Io penso di sì. Penso che il Pd sia indispensabile. Soprattutto che il Pd non sia una bad company irriformabile. Che siano irricevibili le sentenze che trasudano grillismo della prima ora delle Sardine. Che sarebbe sbagliato tornare indietro ai Ds e alla Margherita e alle loro collocazioni politiche di sinistra e centro. Ma se è così la costruzione del Pd in questo tempo sociale e politico stravolto dalla pandemia e’ l’impegno del futuro, è la nostra responsabilità. È propedeutica e precedente alla definizione delle alleanze strutturali. E richiede il congresso quando la pandemia lo consentirà.
Le dimissioni di Zingaretti sono state traumatiche. Lo sono state le modalità in cui sono avvenute e le motivazioni indicate. Non credo sia stata l’esito di una crisi di nervi. Immagino l’esito di una riflessione meditata.
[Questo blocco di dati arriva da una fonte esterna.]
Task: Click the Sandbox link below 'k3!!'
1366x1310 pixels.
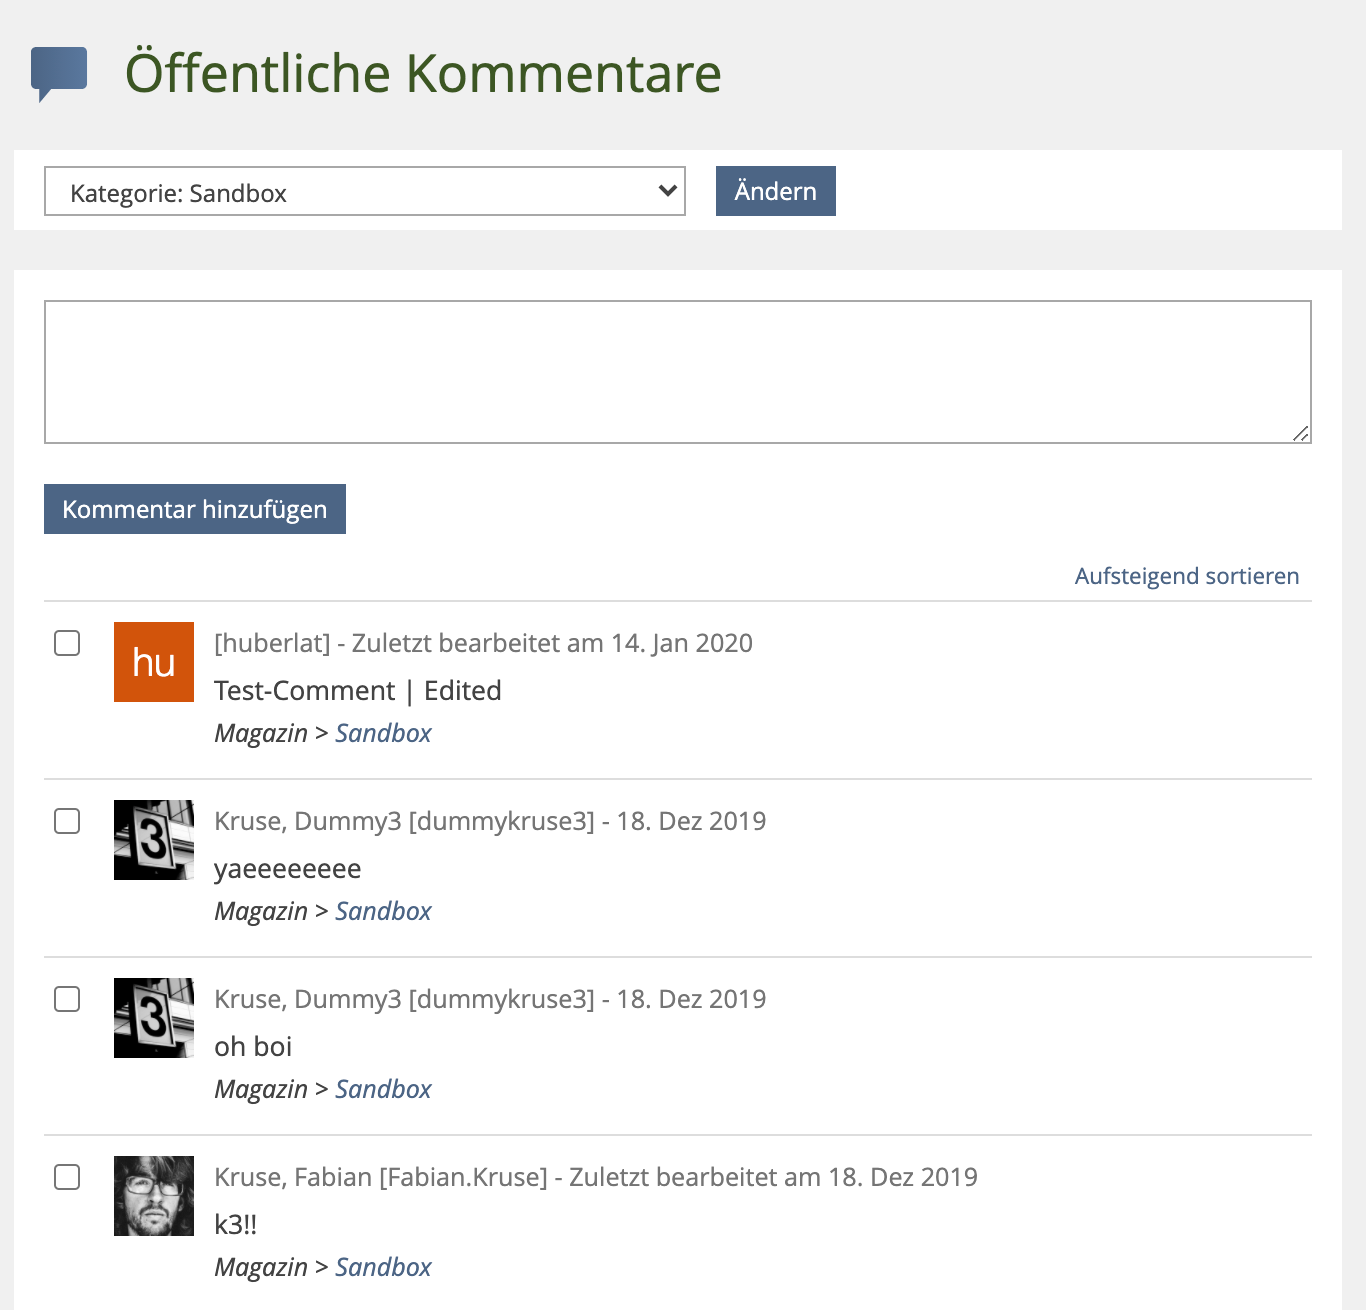Action: (383, 1267)
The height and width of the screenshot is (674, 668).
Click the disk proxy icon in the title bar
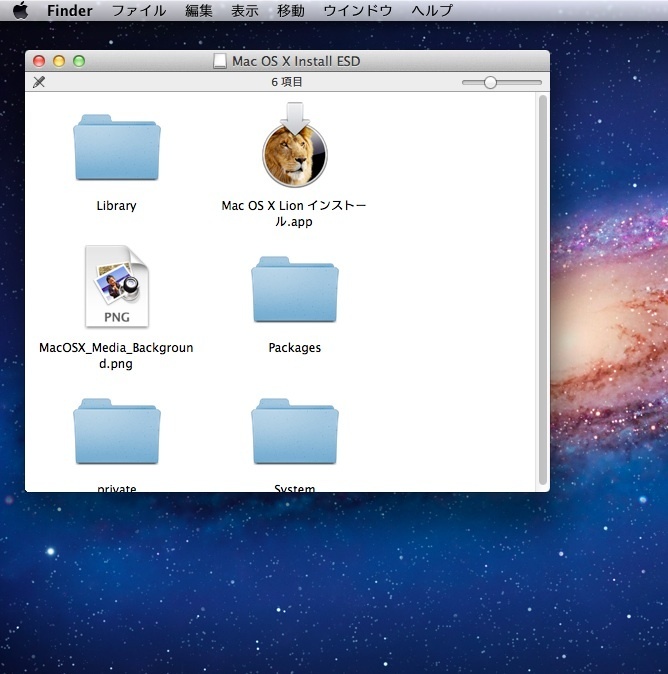[220, 61]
Non sono convinta che fosse l’unico modo per metter di fronte il Pd ai suoi limiti. Quei limiti che l’accompagnano dalla sua nascita.
Ma ora in ogni caso spetterà all’assemblea nazionale decidere.
Se decidesse di eleggere una segretaria donna già farebbe un passo avanti: perché sarebbe l’annuncio al paese dell’inizio del cambiamento.